CAGLIARI. "I tavoli non li avviciniamo. Non ancora". Inizia così lo sfogo del titolare della Pizzeria Cerere, una piccola attività in via Ospedale, nel quartiere di Stampace a Cagliari. Spazi ridotto, clientela ridotta a un terzo di quello che sarebbe necessario per andare avanti. Ma nonostante questo nessun cedimento alla tentazione di andare oltre le regole del distanziamento per aumentare il fatturato. Una scelta di buonsenso, oltre che rispettosa dei rigidi (così dovrebbero essere) protocolli imposti per la riapertura delle attività dopo l'epidemia di coronavirus. Solo che ieri sera, una volta chiusa la serranda, il titolare ha fatto una passeggiata sul Corso Vittorio Emanuele. E quello che ha visto lo ha portato a fare una riflessione amara. Eccola.
Ieri sera, dopo l’ennesima serata in cui gli incassi sono stati circa un terzo di quanto servirebbe per tenere aperto, sono andato a fare una passeggiata sul Corso Vittorio Emanuele.
I locali erano tutti strapieni, nessun distanziamento, nessuna mascherina, tavoli piccoli e molto ravvicinati.
E ovviamente nessun vigile.
Mi sono molto arrabbiato, pensando a tutte le difficoltà che ho affrontato in questi mesi, e a tutti voi a cui, a malincuore, sto continuando a dire “mi dispiace, con le nuove regole abbiamo solo due tavoli”.
Per un momento ho pensato di rimettere tutto com’era prima e di ricominciare a lavorare come prima del lockdown.
Ma stamattina mi sono svegliato con le idee più chiare.

> [MATERIALE FORNITO]
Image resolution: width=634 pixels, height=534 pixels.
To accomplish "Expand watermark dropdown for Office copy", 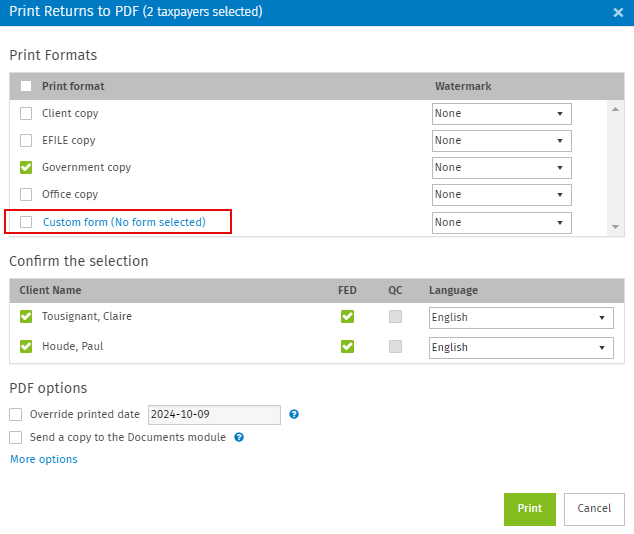I will click(x=501, y=195).
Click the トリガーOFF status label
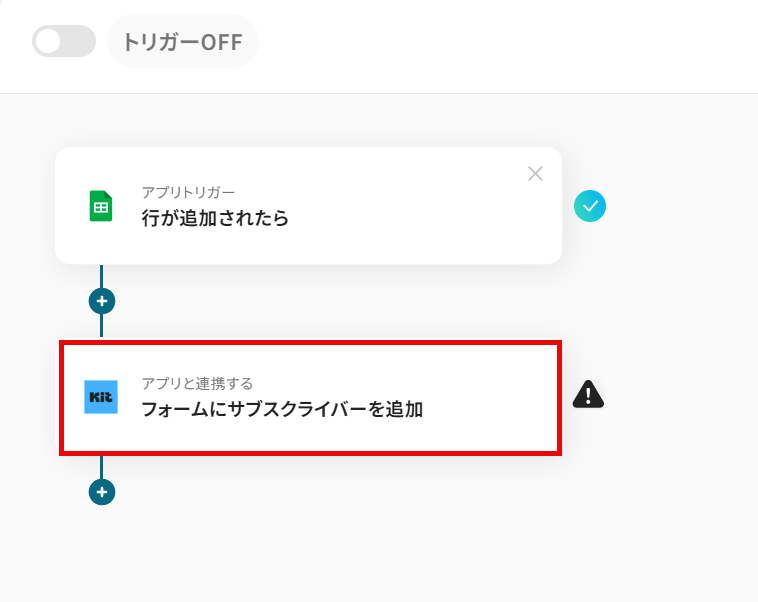Viewport: 758px width, 602px height. (x=182, y=42)
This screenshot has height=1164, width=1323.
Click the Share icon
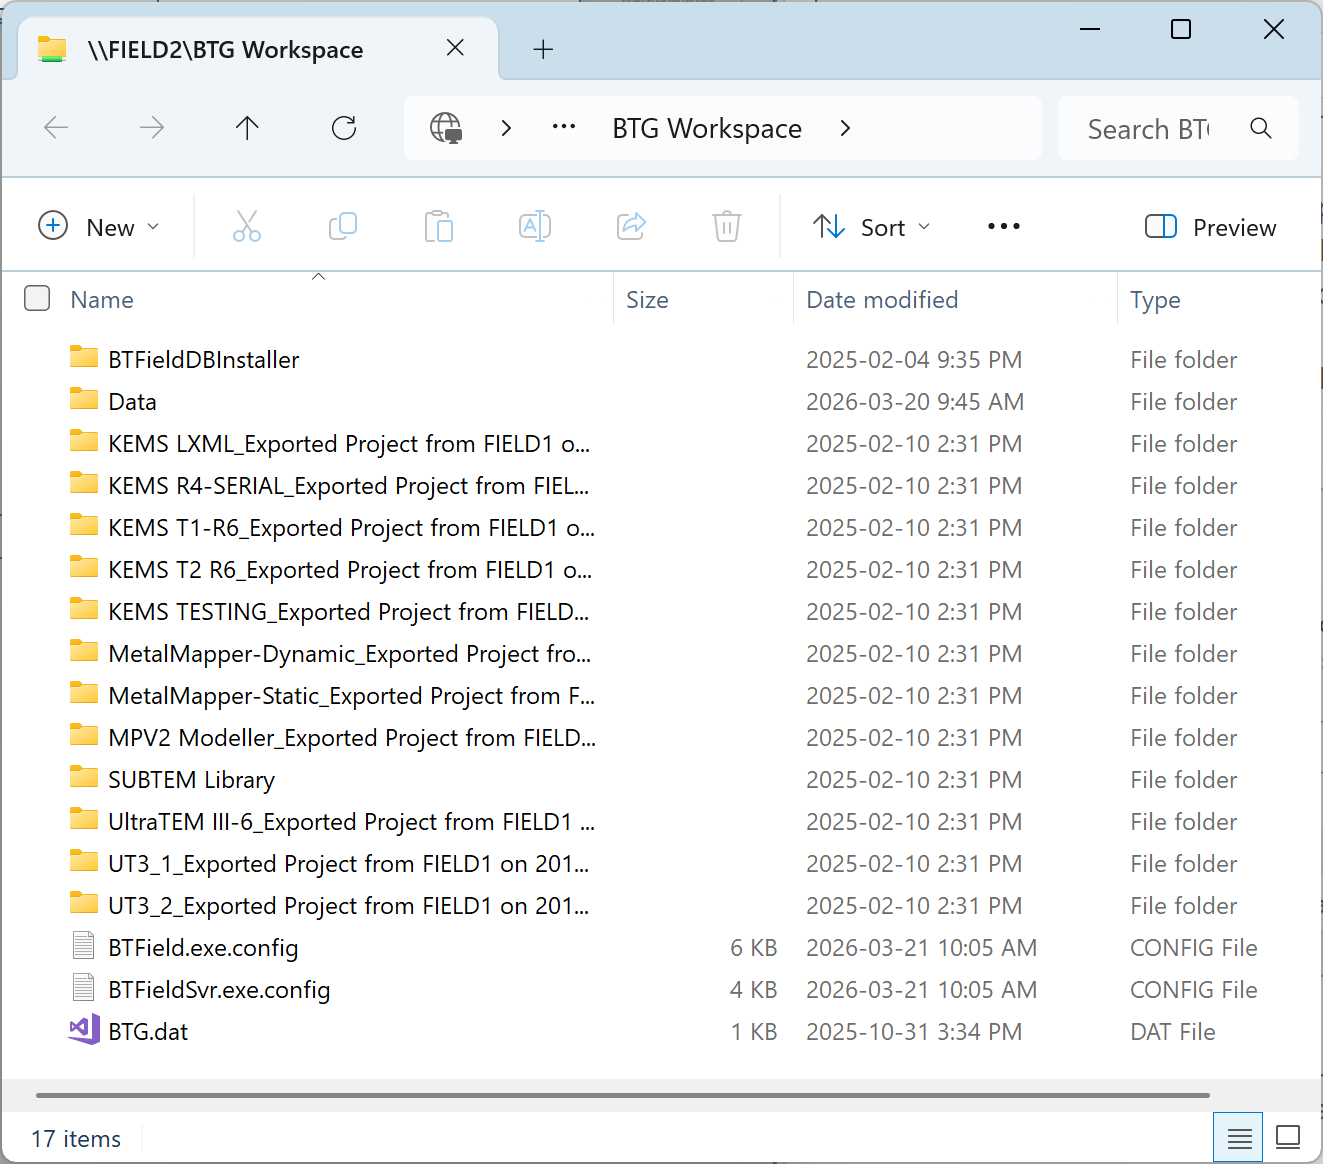click(631, 227)
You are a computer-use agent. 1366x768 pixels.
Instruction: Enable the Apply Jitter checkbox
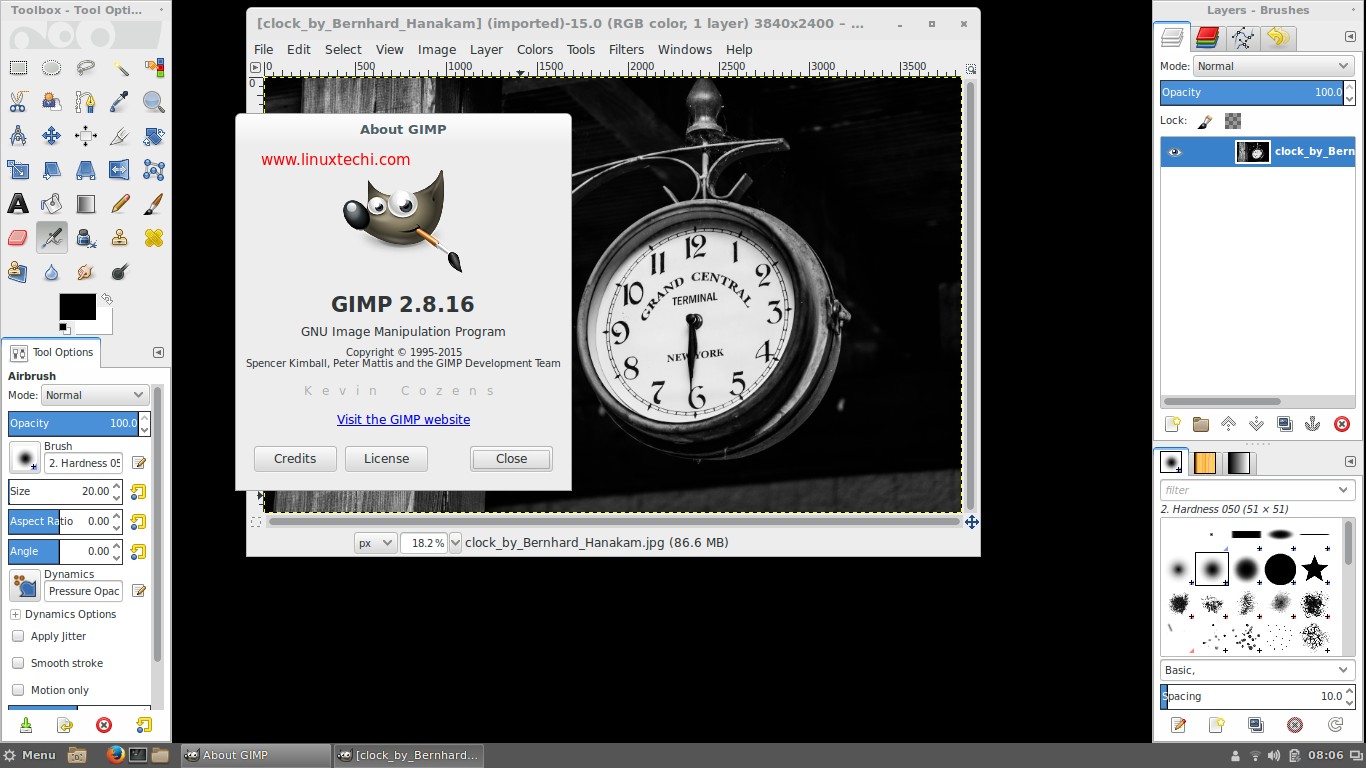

> [ISTRUZIONI]
(A) Elenchi tutti i nomi di luogo (città, quartieri, vie) che compaiono nel testo sulla Pizzeria Cerere.
(B) Scriva il seguito del testo sulla Pizzeria Cerere, partendo dopo l'ultima frase riportata.

> [RISPOSTE ALLE CONSEGNE]
(A) Cagliari, via Ospedale, quartiere di Stampace, Corso Vittorio Emanuele

(B)
Non lo faremo. Noi continueremo a rispettare le regole di distanziamento. Questo ci mette in una posizione difficile, perché i locali intorno ci fanno concorrenza sleale, accogliendo più clienti di quanto si potrebbe.
Allo stesso modo in cui ci danneggia chi tiene i dipendenti in nero, o con contratti tarocchi, per meno ore o per qualifiche inferiori al reale.
Allo stesso modo in cui ci danneggia chi non emette gli scontrini, e poi pretende servizi e, in questo caso, aiuti pubblici.
Come tutti quelli che fino all’anno scorso hanno dichiarato meno di ventimila euro, ma adesso si lamentano di stare perdendo ottomila euro alla settimana, guidano auto da decine di migliaia di euro e fanno vacanze costose.
L’Italia è, purtroppo, ancora il Paese dei furbetti, siamo noi quelli fuori posto.
Ma noi, da Cerere, non ci stiamo.
I nostri contratti continueranno a essere regolari, continueremo a pagare le tasse, e, soprattutto, continueremo a preoccuparci di non essere un rischio per la vostra salute, che è la cosa più importante.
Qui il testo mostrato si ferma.